Use threads instead of processes in Dataset.summaries

tdsmith · jklukas · commit 2f030ed5bcee · 2018-11-28T12:53:14.000-05:00
Dataset.summaries uses a concurrent.futures.ProcessPoolExecutor to fetch multiple files from S3 at once. ProcessPoolExecutor uses multiprocessing underneath, which defaults to using fork() on Unix. Using fork() is dangerous and prone to deadlocks: https://codewithoutrules.com/2018/09/04/python-multiprocessing/ This is a possible source of observed deadlocks during calls to Dataset.records.
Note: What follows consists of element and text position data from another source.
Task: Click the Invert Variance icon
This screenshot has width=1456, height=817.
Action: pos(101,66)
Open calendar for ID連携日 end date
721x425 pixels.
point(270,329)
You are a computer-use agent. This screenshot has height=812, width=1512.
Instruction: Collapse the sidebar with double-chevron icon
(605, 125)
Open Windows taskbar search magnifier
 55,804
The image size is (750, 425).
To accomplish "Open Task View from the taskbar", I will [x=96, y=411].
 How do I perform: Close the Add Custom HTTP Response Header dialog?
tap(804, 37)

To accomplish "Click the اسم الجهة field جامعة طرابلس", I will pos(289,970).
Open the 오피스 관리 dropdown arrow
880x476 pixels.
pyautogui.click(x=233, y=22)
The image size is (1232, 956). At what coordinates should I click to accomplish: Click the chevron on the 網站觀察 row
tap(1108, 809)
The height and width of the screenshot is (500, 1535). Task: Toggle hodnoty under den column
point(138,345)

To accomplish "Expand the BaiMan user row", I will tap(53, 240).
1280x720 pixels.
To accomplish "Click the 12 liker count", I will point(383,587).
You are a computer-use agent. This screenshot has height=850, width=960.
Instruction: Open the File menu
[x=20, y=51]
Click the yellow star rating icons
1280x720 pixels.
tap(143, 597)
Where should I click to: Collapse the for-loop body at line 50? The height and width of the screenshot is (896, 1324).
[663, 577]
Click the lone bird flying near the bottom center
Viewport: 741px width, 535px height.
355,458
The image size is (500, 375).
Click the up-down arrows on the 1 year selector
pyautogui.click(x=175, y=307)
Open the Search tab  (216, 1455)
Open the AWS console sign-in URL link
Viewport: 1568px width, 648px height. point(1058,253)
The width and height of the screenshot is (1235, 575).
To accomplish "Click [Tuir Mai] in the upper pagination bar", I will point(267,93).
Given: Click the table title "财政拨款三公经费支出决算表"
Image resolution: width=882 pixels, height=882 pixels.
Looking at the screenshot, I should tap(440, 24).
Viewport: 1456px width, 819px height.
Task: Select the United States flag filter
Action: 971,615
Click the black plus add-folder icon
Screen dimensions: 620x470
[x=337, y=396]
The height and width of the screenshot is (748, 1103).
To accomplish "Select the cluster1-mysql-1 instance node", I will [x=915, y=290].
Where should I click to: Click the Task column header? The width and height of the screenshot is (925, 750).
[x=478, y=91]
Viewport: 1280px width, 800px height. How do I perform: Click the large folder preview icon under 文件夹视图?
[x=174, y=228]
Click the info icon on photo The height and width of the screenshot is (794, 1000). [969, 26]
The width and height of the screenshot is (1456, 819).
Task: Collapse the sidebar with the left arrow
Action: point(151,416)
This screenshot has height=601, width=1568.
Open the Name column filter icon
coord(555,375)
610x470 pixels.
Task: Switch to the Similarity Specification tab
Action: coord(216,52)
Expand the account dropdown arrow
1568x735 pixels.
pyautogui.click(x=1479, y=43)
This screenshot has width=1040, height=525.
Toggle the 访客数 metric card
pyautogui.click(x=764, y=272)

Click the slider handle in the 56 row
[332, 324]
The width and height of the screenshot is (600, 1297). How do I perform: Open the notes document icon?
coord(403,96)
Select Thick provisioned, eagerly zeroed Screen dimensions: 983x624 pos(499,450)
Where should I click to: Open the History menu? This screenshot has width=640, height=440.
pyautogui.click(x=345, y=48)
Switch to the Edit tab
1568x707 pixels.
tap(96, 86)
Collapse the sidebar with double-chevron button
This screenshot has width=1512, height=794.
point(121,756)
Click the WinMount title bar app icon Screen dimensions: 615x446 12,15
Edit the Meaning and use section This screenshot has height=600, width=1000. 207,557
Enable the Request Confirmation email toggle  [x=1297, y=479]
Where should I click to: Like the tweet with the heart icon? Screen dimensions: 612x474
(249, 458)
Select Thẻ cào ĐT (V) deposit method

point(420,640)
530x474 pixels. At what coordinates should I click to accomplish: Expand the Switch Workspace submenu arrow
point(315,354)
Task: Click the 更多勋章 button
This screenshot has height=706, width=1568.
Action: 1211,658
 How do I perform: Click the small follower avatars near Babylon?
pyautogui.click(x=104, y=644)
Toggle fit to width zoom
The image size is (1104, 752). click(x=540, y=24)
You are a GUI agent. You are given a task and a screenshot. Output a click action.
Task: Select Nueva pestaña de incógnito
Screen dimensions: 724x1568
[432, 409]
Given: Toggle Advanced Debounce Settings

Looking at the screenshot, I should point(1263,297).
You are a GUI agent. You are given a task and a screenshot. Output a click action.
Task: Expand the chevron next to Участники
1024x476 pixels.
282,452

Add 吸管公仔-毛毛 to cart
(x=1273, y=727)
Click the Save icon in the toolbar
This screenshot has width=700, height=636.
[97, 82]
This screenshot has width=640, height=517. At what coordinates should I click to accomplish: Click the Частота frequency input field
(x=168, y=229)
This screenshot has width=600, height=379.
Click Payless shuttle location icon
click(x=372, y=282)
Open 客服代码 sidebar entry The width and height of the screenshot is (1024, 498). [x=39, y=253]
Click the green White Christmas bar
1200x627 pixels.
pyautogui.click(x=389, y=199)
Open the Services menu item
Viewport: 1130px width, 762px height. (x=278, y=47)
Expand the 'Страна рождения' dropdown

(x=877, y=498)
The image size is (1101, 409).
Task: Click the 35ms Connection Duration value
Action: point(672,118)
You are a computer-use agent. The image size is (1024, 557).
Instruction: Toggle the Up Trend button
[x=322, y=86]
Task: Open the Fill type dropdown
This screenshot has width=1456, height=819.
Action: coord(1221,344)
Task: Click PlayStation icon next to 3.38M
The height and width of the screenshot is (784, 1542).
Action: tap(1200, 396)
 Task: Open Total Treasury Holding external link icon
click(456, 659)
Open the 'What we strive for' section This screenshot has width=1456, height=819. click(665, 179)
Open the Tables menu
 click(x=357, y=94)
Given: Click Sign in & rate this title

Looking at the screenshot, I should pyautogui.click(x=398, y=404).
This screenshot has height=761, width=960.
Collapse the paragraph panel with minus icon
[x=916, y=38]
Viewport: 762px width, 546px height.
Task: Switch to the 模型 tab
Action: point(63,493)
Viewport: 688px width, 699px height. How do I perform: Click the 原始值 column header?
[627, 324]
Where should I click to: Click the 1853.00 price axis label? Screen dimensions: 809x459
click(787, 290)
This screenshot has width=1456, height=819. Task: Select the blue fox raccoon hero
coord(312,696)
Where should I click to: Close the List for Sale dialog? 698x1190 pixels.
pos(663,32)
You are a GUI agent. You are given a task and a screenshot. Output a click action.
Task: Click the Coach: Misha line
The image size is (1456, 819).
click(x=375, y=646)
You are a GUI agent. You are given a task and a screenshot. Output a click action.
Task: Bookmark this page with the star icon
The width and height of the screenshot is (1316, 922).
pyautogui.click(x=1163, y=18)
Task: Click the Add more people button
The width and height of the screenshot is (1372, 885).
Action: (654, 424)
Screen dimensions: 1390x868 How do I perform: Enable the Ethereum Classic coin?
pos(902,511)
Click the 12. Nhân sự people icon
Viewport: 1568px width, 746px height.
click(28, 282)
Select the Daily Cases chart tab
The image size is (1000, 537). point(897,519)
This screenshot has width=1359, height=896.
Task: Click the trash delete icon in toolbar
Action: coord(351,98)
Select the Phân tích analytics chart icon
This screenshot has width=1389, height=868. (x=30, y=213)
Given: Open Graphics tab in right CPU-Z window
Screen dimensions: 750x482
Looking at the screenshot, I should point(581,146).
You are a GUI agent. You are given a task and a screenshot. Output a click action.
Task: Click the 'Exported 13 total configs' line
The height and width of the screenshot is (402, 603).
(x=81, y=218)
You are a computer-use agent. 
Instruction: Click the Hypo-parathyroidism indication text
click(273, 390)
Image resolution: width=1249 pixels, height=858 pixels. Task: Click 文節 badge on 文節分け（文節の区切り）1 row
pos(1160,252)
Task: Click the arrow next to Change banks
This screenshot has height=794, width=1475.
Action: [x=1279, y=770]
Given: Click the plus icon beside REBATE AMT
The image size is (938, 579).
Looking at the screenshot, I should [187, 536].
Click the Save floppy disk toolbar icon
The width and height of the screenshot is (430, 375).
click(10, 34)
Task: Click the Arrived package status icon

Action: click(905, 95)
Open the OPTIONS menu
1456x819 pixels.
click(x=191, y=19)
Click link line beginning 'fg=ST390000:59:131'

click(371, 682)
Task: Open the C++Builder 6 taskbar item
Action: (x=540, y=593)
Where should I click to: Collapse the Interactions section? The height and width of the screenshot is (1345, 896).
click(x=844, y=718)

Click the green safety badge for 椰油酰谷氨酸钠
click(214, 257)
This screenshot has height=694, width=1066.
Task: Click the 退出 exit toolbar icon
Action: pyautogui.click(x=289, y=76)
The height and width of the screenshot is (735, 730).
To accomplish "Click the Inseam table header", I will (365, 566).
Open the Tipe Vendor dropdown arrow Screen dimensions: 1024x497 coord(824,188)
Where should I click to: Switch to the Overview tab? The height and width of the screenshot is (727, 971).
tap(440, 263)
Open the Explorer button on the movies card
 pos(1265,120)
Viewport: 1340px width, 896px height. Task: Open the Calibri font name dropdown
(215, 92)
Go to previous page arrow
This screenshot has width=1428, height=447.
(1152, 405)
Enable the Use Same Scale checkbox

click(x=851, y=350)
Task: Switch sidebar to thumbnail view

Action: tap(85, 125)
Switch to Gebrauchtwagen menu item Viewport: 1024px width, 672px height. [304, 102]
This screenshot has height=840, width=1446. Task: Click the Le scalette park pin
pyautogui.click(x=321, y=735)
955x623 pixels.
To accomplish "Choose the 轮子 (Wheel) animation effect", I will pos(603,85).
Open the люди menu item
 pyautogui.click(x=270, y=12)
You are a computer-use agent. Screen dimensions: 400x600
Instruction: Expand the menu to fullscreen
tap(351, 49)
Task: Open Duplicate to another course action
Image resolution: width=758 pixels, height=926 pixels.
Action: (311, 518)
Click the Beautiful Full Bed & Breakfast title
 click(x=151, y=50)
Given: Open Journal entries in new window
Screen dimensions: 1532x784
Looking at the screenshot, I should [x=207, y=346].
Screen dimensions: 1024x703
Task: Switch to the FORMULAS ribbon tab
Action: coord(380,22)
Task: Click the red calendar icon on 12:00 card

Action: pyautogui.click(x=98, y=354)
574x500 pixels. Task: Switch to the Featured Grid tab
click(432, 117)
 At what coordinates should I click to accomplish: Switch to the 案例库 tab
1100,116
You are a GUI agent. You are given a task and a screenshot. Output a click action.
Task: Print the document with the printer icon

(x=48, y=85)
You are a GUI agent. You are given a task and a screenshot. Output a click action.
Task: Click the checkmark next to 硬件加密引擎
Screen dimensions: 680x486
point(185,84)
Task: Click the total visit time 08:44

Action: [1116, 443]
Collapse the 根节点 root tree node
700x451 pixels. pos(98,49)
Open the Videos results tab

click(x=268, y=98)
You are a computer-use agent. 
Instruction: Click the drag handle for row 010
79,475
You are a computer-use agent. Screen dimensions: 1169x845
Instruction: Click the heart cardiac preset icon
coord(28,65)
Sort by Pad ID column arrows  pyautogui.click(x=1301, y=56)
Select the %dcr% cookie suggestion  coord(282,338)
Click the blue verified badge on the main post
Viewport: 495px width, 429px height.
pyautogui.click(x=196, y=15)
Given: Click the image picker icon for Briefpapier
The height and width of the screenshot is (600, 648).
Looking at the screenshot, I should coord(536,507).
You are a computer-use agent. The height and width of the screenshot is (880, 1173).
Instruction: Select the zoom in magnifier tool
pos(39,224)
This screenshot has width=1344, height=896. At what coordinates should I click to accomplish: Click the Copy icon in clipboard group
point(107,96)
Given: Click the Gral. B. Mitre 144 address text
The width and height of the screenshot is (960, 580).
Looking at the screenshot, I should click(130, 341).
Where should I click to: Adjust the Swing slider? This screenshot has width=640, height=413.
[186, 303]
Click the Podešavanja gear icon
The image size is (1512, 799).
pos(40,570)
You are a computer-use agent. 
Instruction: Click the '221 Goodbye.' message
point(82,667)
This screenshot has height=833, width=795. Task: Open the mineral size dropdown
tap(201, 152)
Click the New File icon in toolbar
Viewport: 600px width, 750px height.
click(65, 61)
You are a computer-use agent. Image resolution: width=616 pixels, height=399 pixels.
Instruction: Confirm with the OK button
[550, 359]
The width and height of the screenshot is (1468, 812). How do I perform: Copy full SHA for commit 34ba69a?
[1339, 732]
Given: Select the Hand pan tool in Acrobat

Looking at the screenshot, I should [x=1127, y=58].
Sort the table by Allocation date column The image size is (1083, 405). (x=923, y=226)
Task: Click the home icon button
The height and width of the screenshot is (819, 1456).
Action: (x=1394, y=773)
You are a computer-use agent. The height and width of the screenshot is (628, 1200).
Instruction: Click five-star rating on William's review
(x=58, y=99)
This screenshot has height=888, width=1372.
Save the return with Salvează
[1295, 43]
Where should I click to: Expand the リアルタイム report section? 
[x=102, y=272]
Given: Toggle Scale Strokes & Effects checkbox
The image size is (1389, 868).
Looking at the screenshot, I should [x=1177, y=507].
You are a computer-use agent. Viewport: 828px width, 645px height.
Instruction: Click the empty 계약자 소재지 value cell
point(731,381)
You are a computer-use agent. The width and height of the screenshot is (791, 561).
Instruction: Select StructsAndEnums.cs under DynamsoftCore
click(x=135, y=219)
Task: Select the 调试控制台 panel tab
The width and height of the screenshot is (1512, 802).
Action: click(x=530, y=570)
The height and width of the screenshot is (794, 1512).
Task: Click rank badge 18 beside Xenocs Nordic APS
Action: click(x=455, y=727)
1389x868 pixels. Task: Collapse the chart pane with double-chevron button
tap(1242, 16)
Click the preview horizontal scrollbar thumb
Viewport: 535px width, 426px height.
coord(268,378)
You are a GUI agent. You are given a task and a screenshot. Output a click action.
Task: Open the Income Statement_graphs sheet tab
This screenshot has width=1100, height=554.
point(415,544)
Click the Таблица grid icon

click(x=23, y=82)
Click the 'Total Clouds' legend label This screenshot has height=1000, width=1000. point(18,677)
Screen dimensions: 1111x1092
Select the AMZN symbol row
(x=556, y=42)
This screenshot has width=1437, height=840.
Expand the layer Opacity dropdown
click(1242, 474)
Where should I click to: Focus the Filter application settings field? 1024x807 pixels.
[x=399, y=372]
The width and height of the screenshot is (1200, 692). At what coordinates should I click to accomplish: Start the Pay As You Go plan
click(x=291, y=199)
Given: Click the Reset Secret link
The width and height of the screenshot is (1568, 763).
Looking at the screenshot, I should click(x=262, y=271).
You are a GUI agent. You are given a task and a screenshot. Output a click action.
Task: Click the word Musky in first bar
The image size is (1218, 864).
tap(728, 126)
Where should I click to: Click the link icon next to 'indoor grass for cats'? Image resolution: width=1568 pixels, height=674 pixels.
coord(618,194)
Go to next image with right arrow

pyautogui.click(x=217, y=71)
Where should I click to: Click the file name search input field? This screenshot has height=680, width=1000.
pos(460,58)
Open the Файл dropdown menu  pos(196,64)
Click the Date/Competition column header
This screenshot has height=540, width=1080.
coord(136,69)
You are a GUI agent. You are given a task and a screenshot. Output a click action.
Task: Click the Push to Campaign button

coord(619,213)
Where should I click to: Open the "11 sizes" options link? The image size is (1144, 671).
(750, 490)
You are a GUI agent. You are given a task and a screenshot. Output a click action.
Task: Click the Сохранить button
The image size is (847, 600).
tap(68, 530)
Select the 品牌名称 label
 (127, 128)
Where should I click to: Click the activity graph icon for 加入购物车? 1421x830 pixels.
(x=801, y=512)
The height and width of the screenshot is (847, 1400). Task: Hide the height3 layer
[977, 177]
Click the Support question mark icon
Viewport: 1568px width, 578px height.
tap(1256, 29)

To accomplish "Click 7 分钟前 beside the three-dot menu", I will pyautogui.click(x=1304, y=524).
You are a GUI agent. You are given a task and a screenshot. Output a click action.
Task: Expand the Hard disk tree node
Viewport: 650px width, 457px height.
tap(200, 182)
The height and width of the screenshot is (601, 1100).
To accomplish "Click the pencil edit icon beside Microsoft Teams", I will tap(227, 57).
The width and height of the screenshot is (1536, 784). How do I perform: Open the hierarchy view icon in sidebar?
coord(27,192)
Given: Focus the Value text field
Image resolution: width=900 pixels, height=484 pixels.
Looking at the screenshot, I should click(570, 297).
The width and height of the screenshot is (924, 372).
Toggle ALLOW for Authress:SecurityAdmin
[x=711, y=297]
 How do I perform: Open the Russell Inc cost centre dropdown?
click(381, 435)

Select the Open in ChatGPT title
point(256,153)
Using threads should not be a performance regression since the operation we're parallelizing over is network-bound, not CPU-bound, so there should not be much contention for the GIL.
diff --git a/moztelemetry/dataset.py b/moztelemetry/dataset.py
@@ -137,7 +137,7 @@ def __init__(self,
         datasets
         :param prefix: a prefix to the
         :param clauses: mapping of fields -> callables to refine the dataset
-        :param max_concurrency: number of processes to spawn when collecting S3 summaries,
+        :param max_concurrency: number of threads to spawn when collecting S3 summaries,
         defaults to 1.5 * cpu_count
         """
         self.bucket = bucket
@@ -283,7 +283,7 @@ def summaries(self, sc, limit=None):
             # on the prefix directory)
             clauses['prefix'] = lambda x: True
 
-        with futures.ProcessPoolExecutor(self.max_concurrency) as executor:
+        with futures.ThreadPoolExecutor(self.max_concurrency) as executor:
             scanned = self._scan(schema, [self.prefix], clauses, executor)
         keys = sc.parallelize(scanned).flatMap(self.store.list_keys)
         return keys.take(limit) if limit else keys.collect()